Satellite Phone Service Takes Off in Indonesia
By Jeanne Lee

(FORTUNE Magazine) – When Indonesian engineer Agus Riza installed the first satellite phone in the west Java village of Cidaun, local farmers threw a party. A few hours later, a man on a motorbike rode into town with news of a bus collision five hours away. The village head called the hospital to which the injured had been taken, connected the phone to a loudspeaker, and let everyone hear the names and condition of those hurt. "A day before, it would have taken one or two weeks to get that news," says Riza.

Riza works for Pasifik Satelit Nusantara, a $16-million-a-year Indonesian telco. Last year the company installed some 2,000 satellite phones in villages like Cidaun. The system consists of a satellite dish, a terminal box, and a telephone handset. The gear can be hooked up in an hour, and the calls are cheap--dial anywhere on earth for just 15 cents a minute. Telcos lease time on satellites owned by the likes of Loral and Hughes; Nusantara makes a profit if the phones are used more than 90 minutes a day.
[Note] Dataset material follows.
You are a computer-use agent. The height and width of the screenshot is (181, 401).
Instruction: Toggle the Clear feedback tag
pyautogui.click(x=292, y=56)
For years, emerging countries like Indonesia, which has just two phone lines per 100 people, have used satellite technology to spread telephony without spending billions on expensive copper or fiber networks. As these countries deregulate, more telephone ventures are looking to rural areas for profits. Israeli Gilat Satellite Networks, the world's second-largest manufacturer of these satellites, has orders from Indonesia, China, Ethiopia, Nigeria, Ghana, Colombia, and Chile. Gilat recently started a subsidiary devoted solely to rural telephony.

Even Iridium, the Motorola spinoff creating a premium satellite-based service for global business travelers, sees dollar signs in serving locales like Cidaun. Last October it launched a rural initiative called Nomad. "The business traveler will be Iridium's prime mover, but the developing world is a substantial market as well," says John Windolph, Iridium's head of advertising. So far Nomad has inked agreements to develop rural networks in Ivory Coast, Mongolia, and Senegal.